Thursday, February 23, 2017

60-Day Challenge: Part 1

I've talked about my fluctuating weight before, but I will spare you the "before kids" and talk about it strictly from the fall of 2013 when I weighed 30 pounds less than I do now. Slowly and steadily I gained weight, partly because Mads wasn't really nursing as often anymore, partly because I had started training longer distances and didn't fuel properly, re-fuel or do enough strength training to prevent muscle breakdown, partly because I ate crappy food and partly because I drank a lot of liquid calories. A-hem.

I'll discuss my thoughts on all of those things eventually, but for now I will focus on my goals.

I want to lose weight.

A week and a half ago I "weighed in" with a LTF trainer. He asked me my goals, how I wanted to accomplish them, which plan I wanted to do (weight-loss or body transformation) and then tried to get me to buy a crap ton of very expensive things like personal training, nutrition consults, supplements, metabolic testing, etc. No, no, no, and no thankyouplease. The program itself costs $35, and I had $25 in LT$ (LT Bucks - you can earn them and spend them at the club on various things, even races). So, it was a no-brainer to enter a program for $15 where I have a shot at winning up to $10,000. I was on the fence about which program to try, but decided on weight-loss.

So... the scale.

185.4 pounds.

I am a 5'9" woman and in the fall of 2013 I weighed 153 pounds. When I raced IM70.3 Raleigh in 2015 I weighed 163 pounds. When I raced IMNC in October 2016 I weighed 173 pounds.

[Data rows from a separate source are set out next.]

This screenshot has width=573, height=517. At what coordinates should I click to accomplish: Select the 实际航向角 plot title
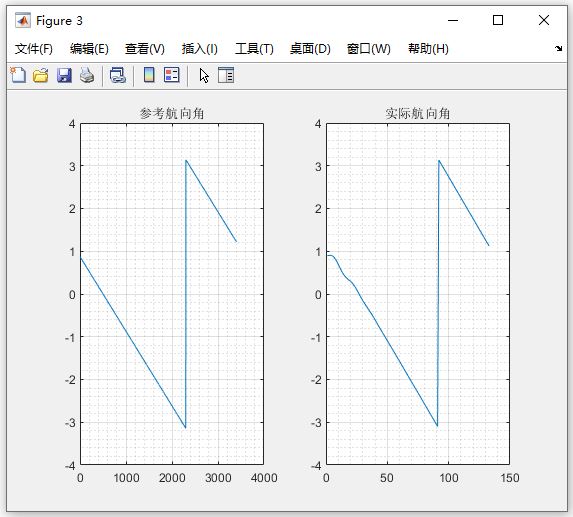point(418,114)
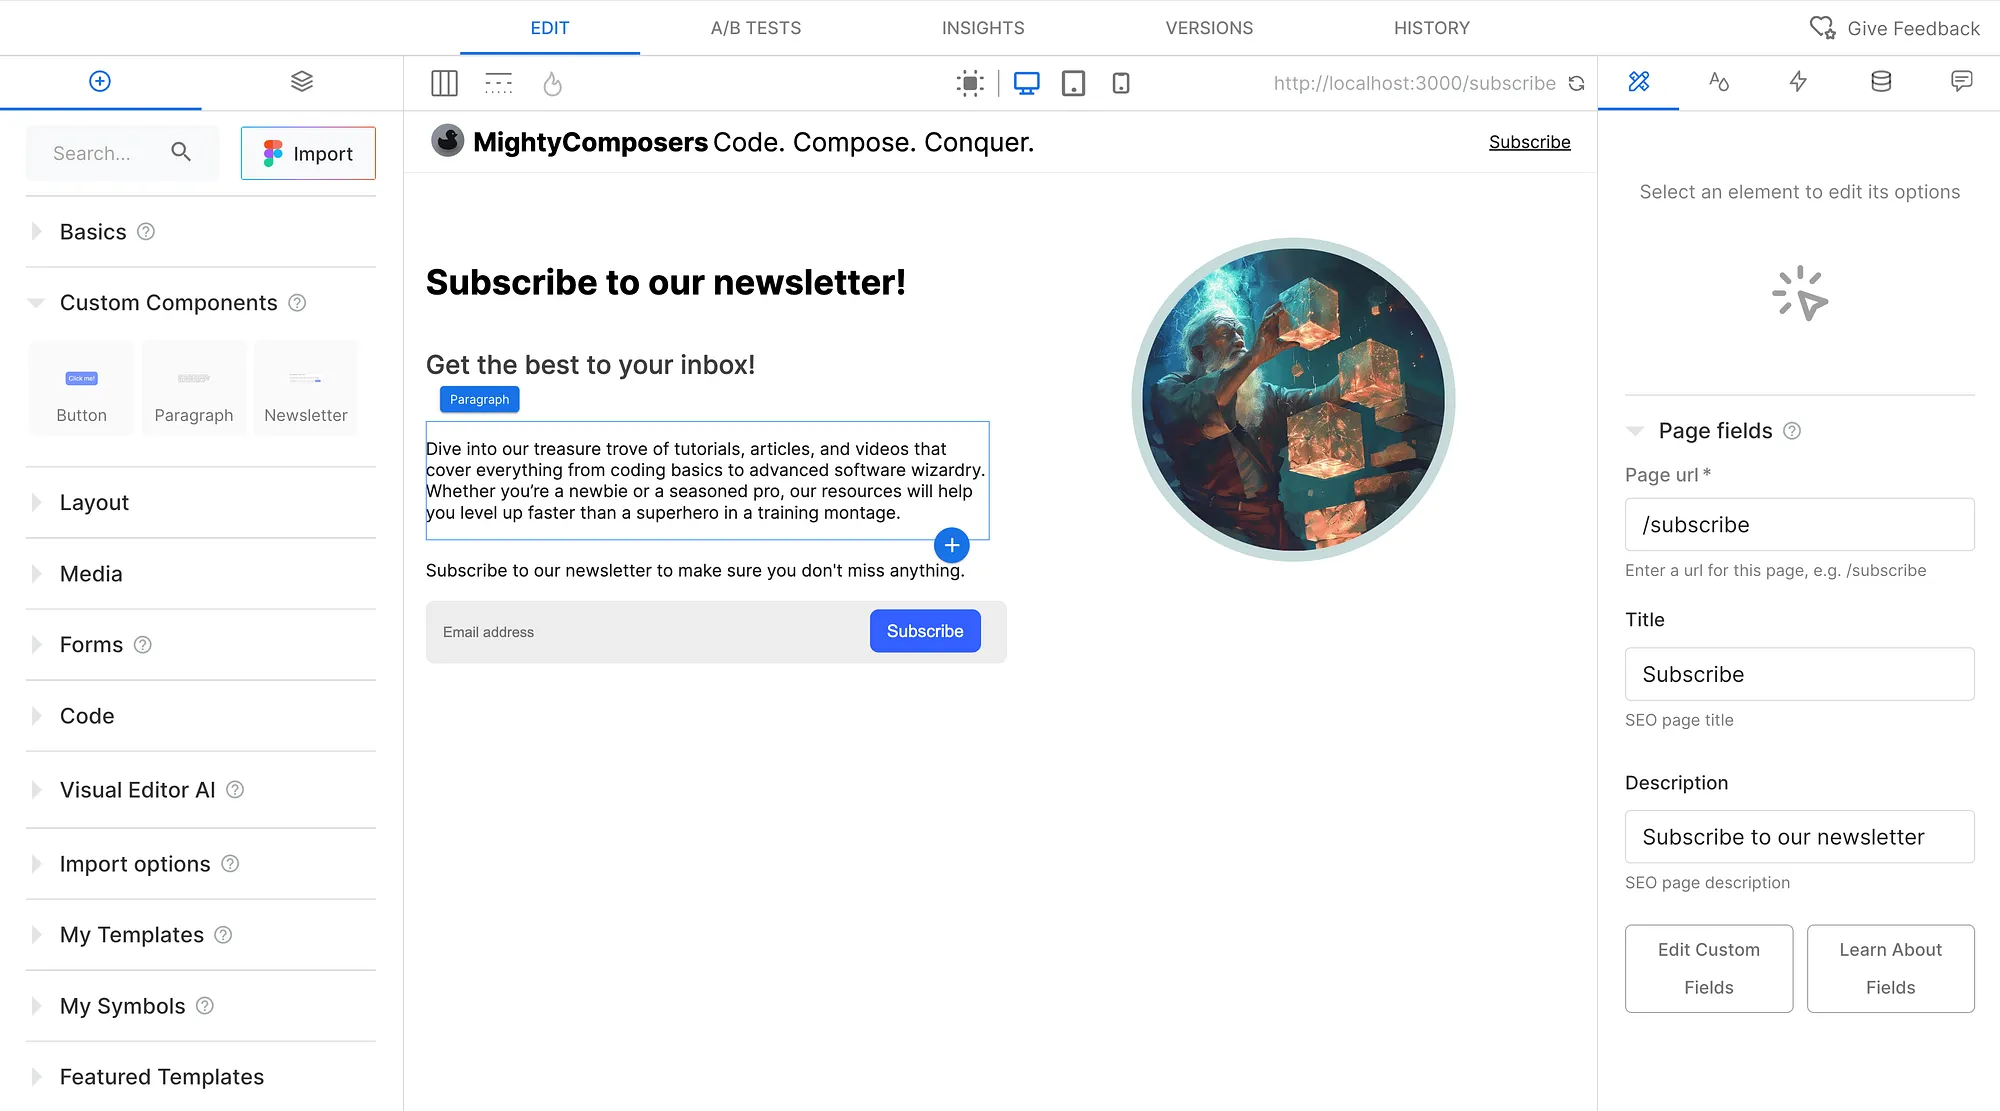Click the Subscribe button in header

(x=1528, y=141)
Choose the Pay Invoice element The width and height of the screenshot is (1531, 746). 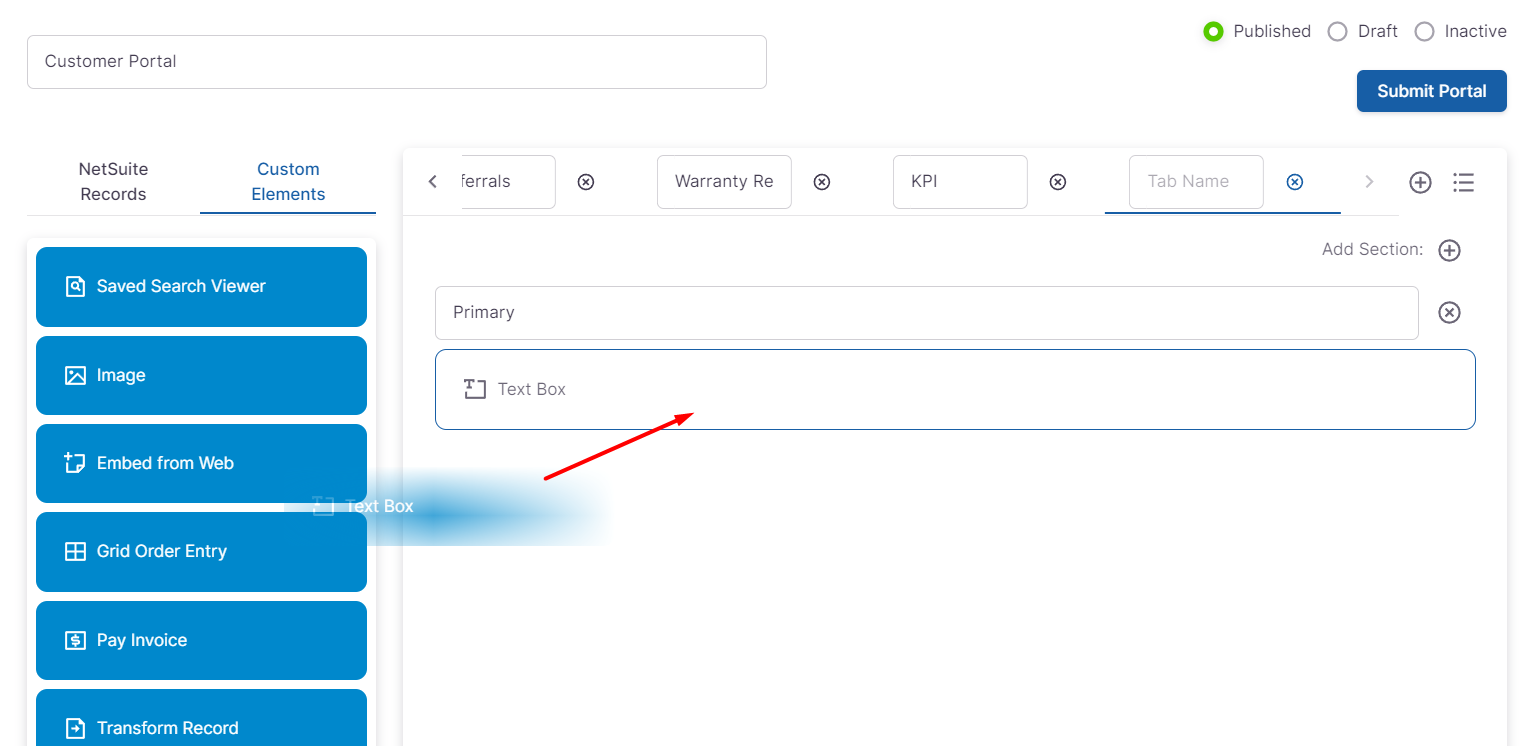tap(201, 640)
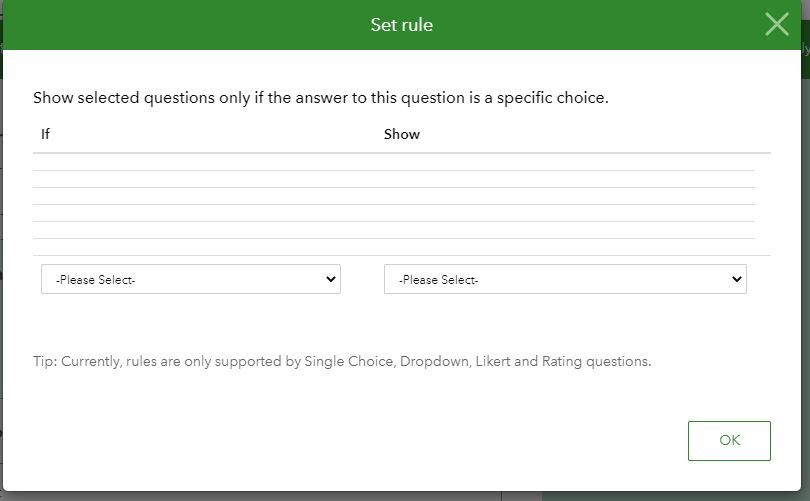Viewport: 810px width, 501px height.
Task: Click the Please Select text under Show
Action: [x=438, y=280]

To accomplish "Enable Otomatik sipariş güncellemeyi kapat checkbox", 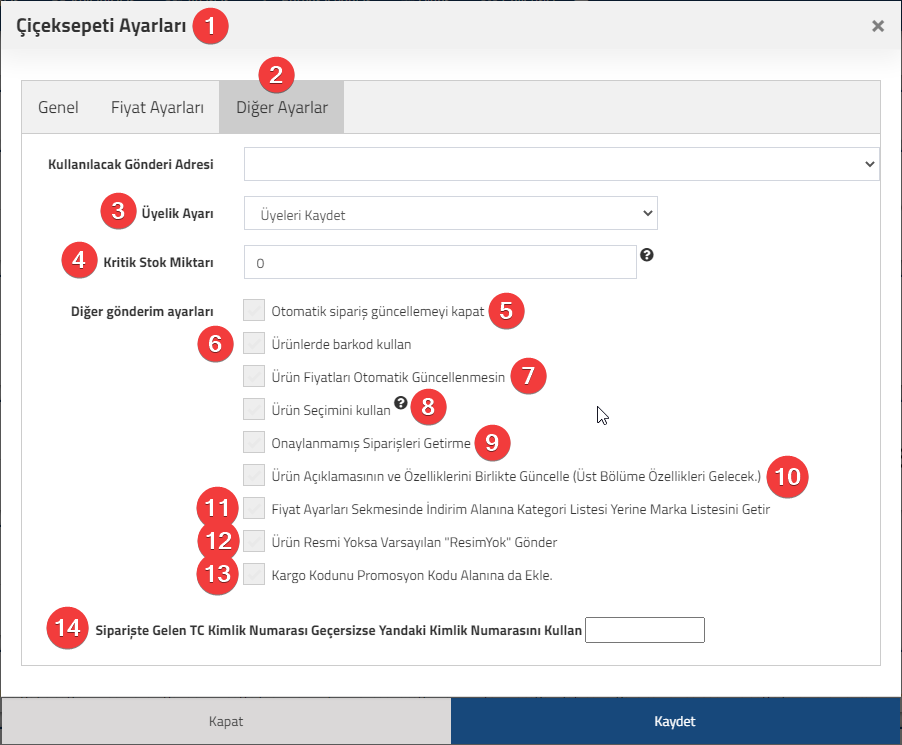I will [x=254, y=310].
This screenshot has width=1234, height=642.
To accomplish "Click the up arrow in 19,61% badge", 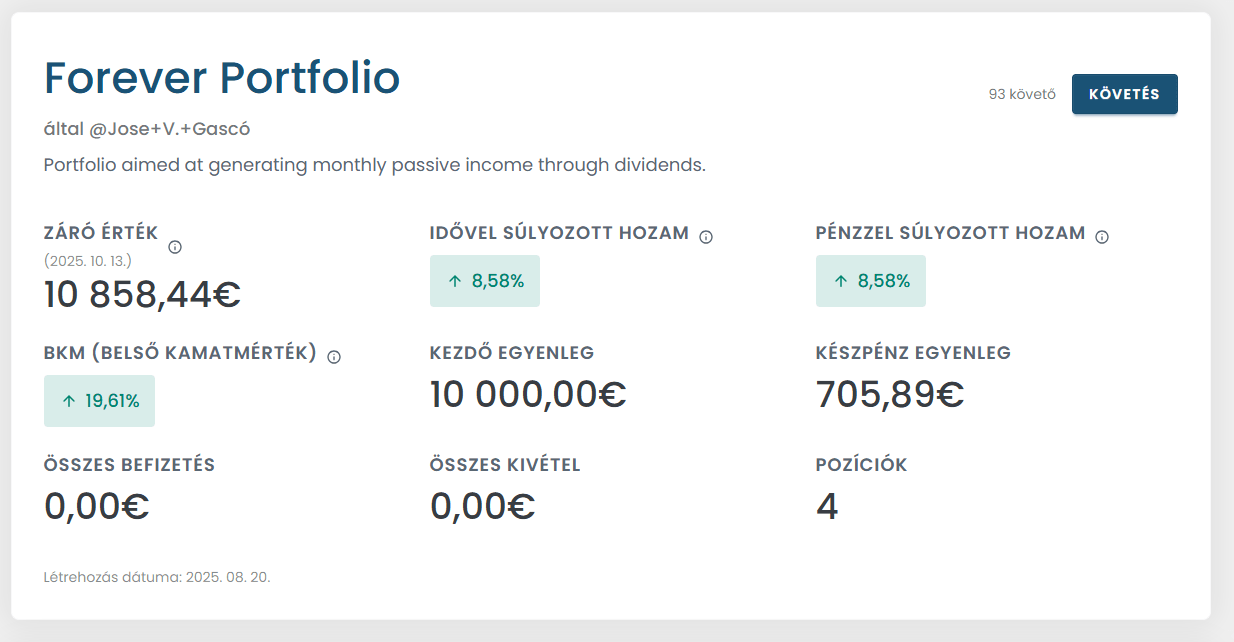I will (x=68, y=401).
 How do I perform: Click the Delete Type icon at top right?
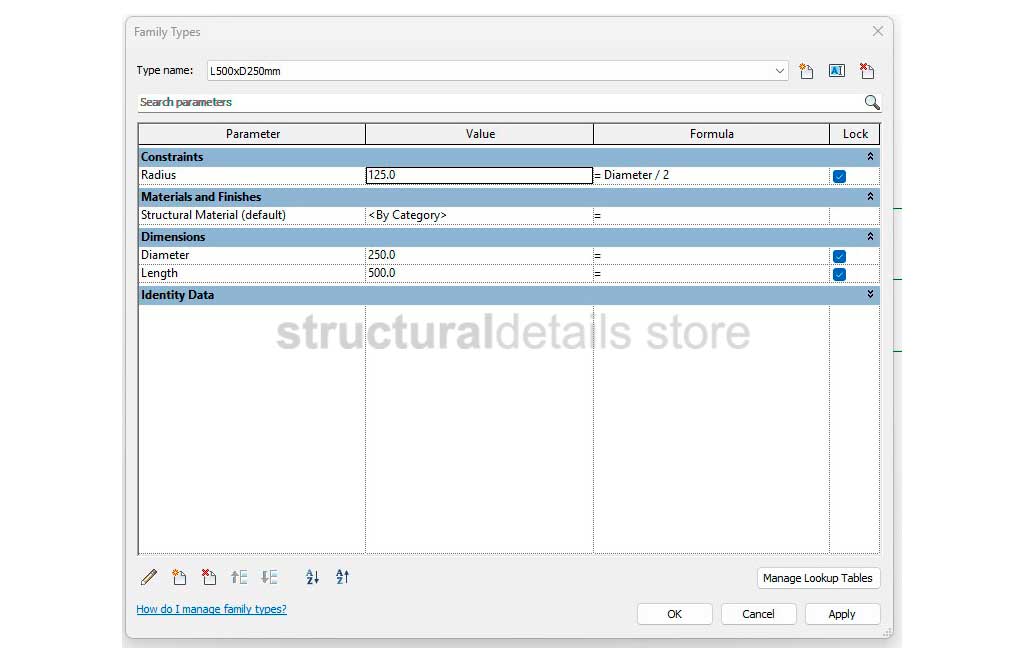coord(866,71)
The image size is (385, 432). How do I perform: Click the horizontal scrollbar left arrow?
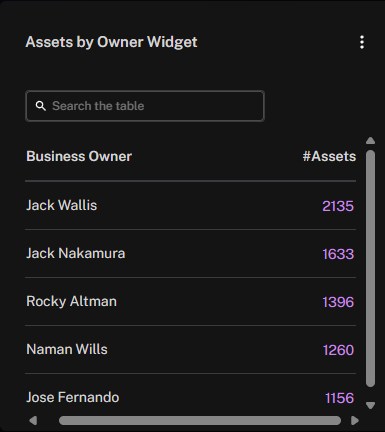tap(33, 420)
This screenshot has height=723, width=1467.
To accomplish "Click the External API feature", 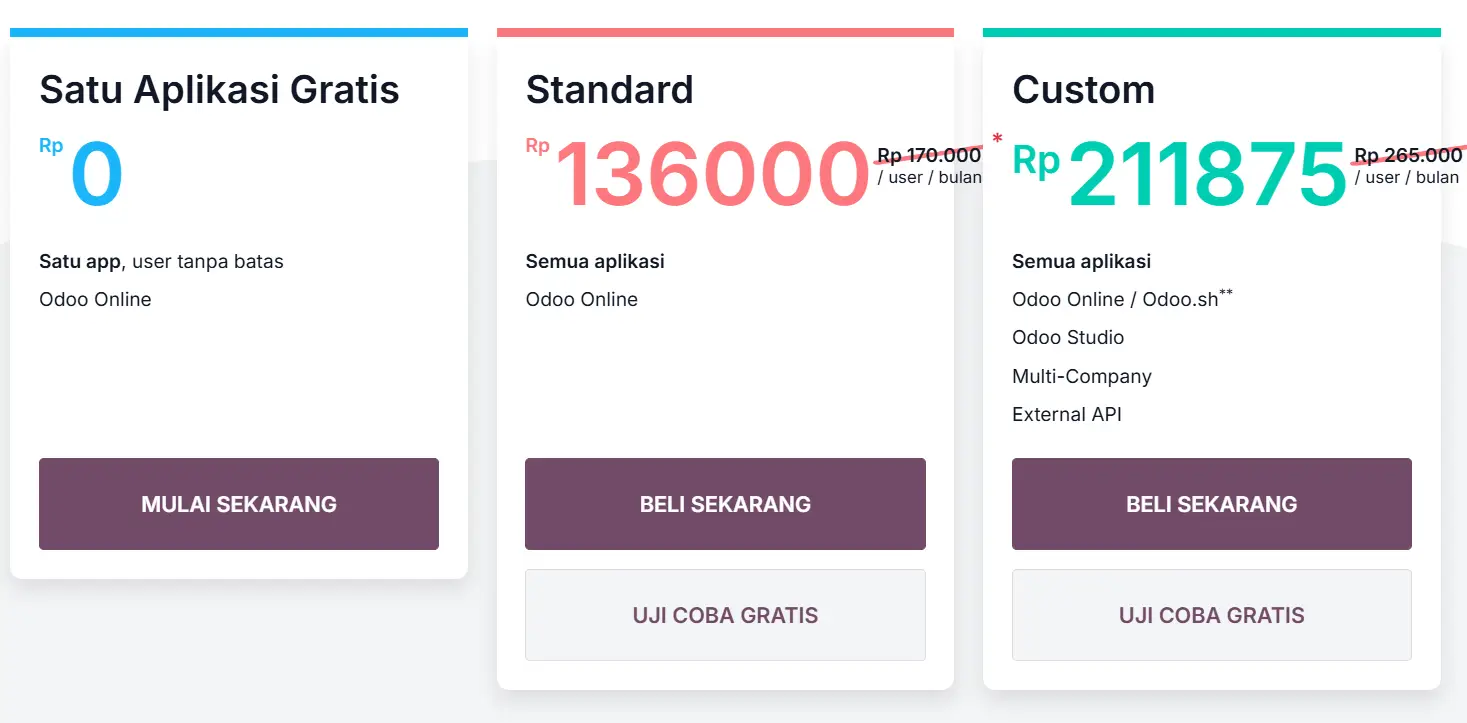I will (x=1067, y=415).
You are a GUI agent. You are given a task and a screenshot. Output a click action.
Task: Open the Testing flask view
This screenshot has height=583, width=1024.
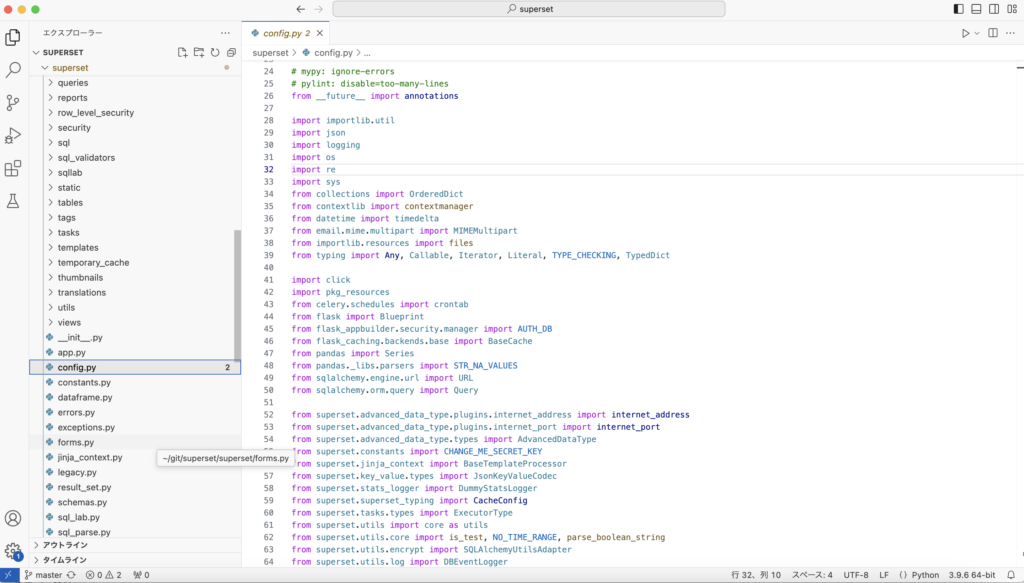[13, 201]
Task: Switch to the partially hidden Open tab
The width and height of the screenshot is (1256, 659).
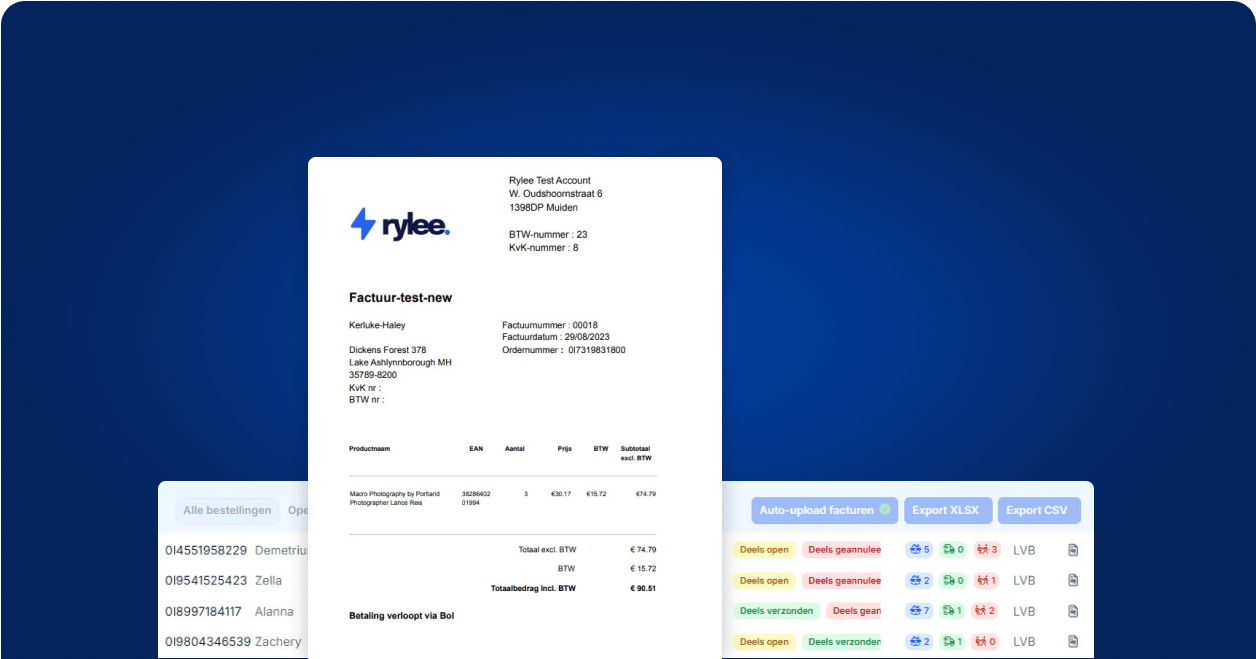Action: click(x=298, y=510)
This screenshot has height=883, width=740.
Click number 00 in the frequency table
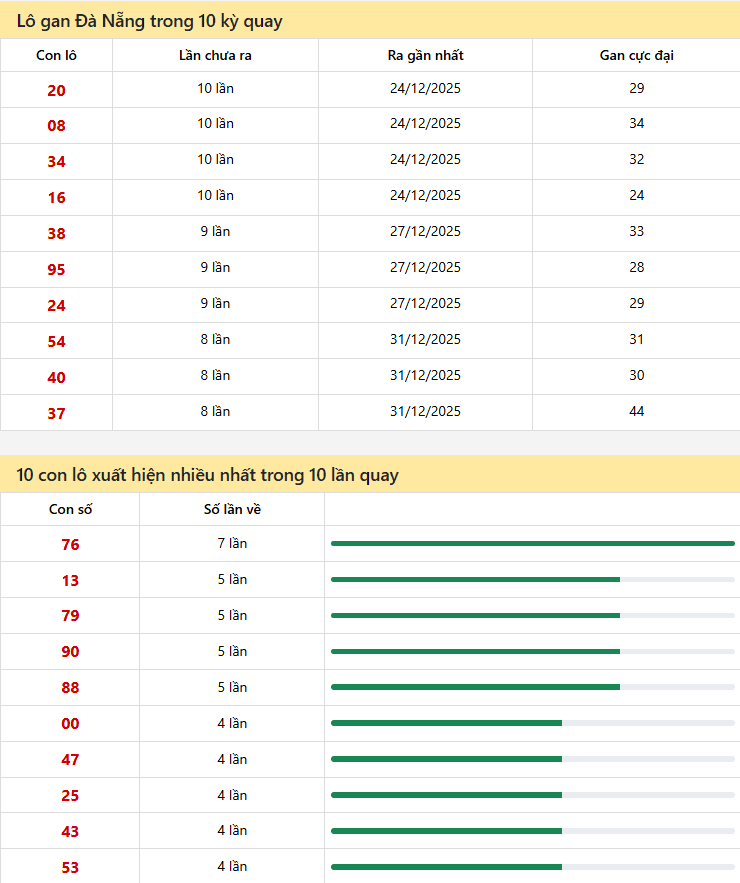pos(70,724)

This was getting out of hand. But, that is what happens if you eat a large order of french fries and a fish sandwich and then eat your kids' french fries because "they shouldn't eat fried food" and you drink a sweet tea and then that night you need to unwind so you drink a glass of wine and by glass I mean the glass bottle and then you make a serving of hash browns before you go to bed at 11PM.

Yeah. A person is likely to gain weight if they maintain that sort of lifestyle for any length of time. And for me - that was how I had been living since Mads stopped nursing completely in April 2015.

I've read so much about nutrition, participated in various nutrition programs, spent money on nutritionists and licensed dietitians. I feel like I finally understand what my body needs at this point. So - I have been planning my meals based on the training for the day, the training for the following day (if it is long endurance, because I have a half marathon next month and one in June). The plan doesn't give you specific meal advice, so I am just doing my own thing based on, well - everything I have learned. Most meals look something like this:

Breakfast: half of the plate is veg, then a protein, a fat and a carb (low-glycemic fruit/sprouted grain).

Snack: Green smoothie with vegan protein powder

Lunch: See breakfast description

Snack: Nuts/piece of Ezekiel bread/fruit or in emergency - a "good" protein bar

Dinner: See other meal descriptions

Other than the protein bar, nothing processed. Trying to avoid gluten, dairy and bleached flour because my body isn't a fan, I've come to learn.

I stop consuming calories after dinner. I am operating in a slight calorie deficiency right now, because I am trying to lose weight. The hardest part is actually eating enough calories - because half a plate of veggies is really only 25-50 calories at most. I didn't eat enough last Thursday and paid for it Friday - I felt like death. So I ate a 10-inch pizza and felt better. Then I ran 5.5 miles on a technical trail the next morning. I don't advocate that nutrition plan every day - but it worked last weekend and I felt fine. Brain fog and fatigue usually indicate you need to eat, so I've been trying to figure out the difference between "I am going to keel over if I don't eat in ten minutes" v. "I am just a little hungry and that's ok for now." And the trick - I think - is to anticipate that before it happens.

It's also important to remember that stress screws with my blood sugar levels. If I have a rough morning with the kids, I am going to *feel* hungrier. This is just me - you may not experience this at all, or not notice it - but I do. When I have moments like that, I go back to the *insert very famous weight-loss plan that a very famous talk show host endorsed and discussed her love of bread* plan and try to remember the "zero" foods. They're filling, they're nutritionally dense, they'll do the trick - and they are most likely not going to contribute to my caloric intake for the day.

The plan is a lot of strength training and I definitely try to stick to that. I love the barbell strength class at LTF. You can really get a good workout! I am trying to do that twice a week, and just do easier body resistance training the third day. The plan calls for five workouts a week, but I am doing M-W-F strength
Tu-Th cardio
Sat endurance
Sun recovery.

I am going to bed earlier. Sleep does a body good.

That's that! It was just time to get things back under control. I weighted 179.6 on Tuesday (the first "weigh-in"). I certainly don't think I will get back to 153 pounds in eight weeks - nor is that healthy - but I am taking control of my health. No more taking that for granted.